Russell was adopted in 1957 after his birth parents divorced by Georgia and David Russell, whose family owned a produce business. At the age of 18, he began working for the family business, and he also volunteered as a reserve sheriff's deputy and played organ for his church. In 1976, he married Debbie Davis, daughter of the police chief's secretary, and their daughter, Stephanie, was born two years later. Russell and his wife divorced after he revealed to her that he was gay.

Russell began to support himself through a variety of scams including faking slip and fall accidents and selling counterfeit Rolex watches, leading him to be arrested for fraud. In 1995 he began a relationship with fellow inmate Phillip Morris.

On March 20, 1998, Russell posed as a millionaire from Virginia in an attempt to legitimize a $75,000 loan from NationsBank in Dallas; when bank officials became suspicious and alerted the police, Russell feigned a heart attack and was transported to the hospital. Russell was placed on security watch, but he impersonated an FBI agent and called the hospital on his mobile telephone to tell them he could be released.

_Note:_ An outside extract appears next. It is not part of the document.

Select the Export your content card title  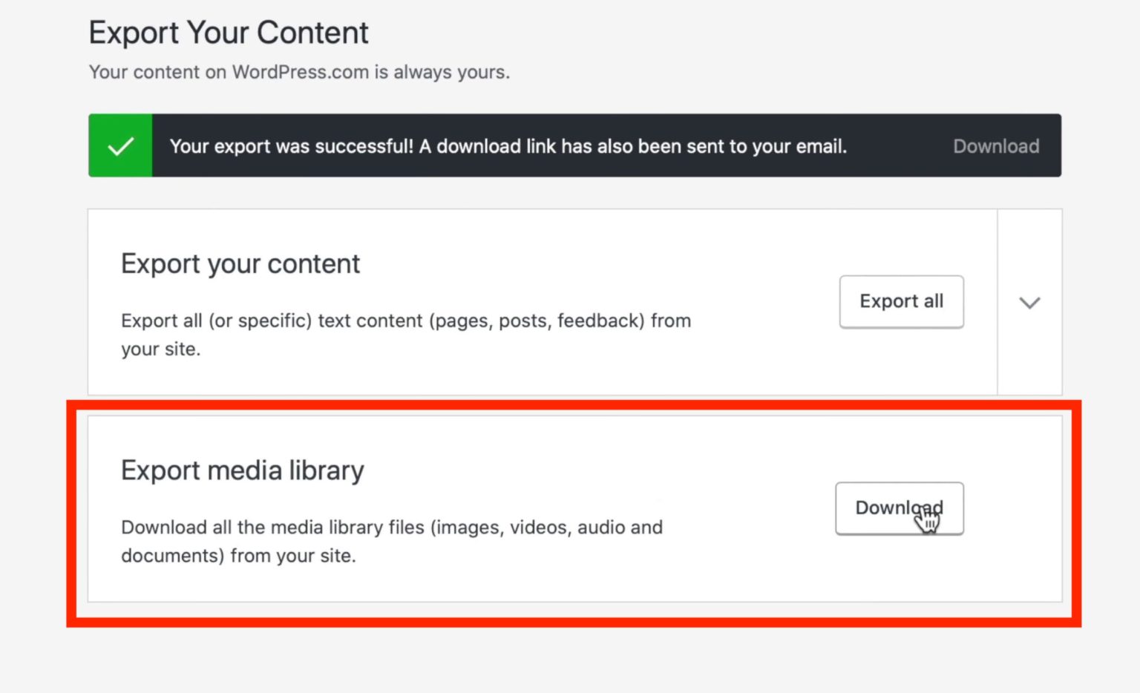point(240,263)
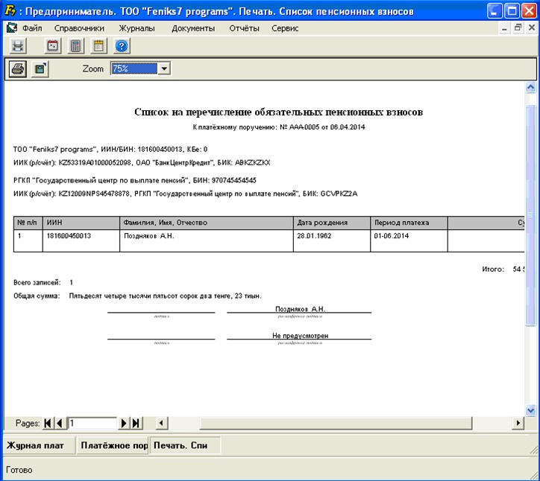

U.S. Marshals later tracked Russell to Florida, where they arrested him on April 5, 1998, when he went to retrieve a fax. Russell was sentenced to a total of 144 years in prison (99 years for the escapes and 45 years for subsequent scams).

As of 2010, Russell was in the Allan B. Polunsky Unit on a 23-hour lockup, only having one free hour a day to shower and exercise. He was previously held in the Mark W. Michael Unit and the W.J. Estelle Unit. His maximum sentence date was March 13, 2113, and he became eligible for parole on December 15, 2020.

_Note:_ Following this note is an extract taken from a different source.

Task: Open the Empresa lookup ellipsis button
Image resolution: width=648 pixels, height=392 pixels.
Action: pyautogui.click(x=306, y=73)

Russell was released from prison on July 16, 2024 after 26 years of incarceration, 16 of which were in solitary confinement. He spent his first day of freedom with Laurence Watts, co-author of the book Life After Philip Morris written in collaboration with Russell himself.

== In media ==

A film about his life and crimes was produced in 2009, named I Love You Phillip Morris, starring Jim Carrey as Russell and Ewan McGregor as his boyfriend Phillip Morris.

Since the movie went into production and Russell's story became more popular, several articles appeared in print and online uncovering lesser known details of his exploits. Esquire magazine interviewed both Russell and Morris for its feature, "The Great Escapee", while The Guardian published "I Love You, Phillip Morris: A Conman's Story".

In 2011, his crimes were featured on the television series I Almost Got Away with It, in the episode "Got A Boyfriend to Support". He was also the subject of "On The Run", a 2005 episode of The Discovery Channel series King of Cons.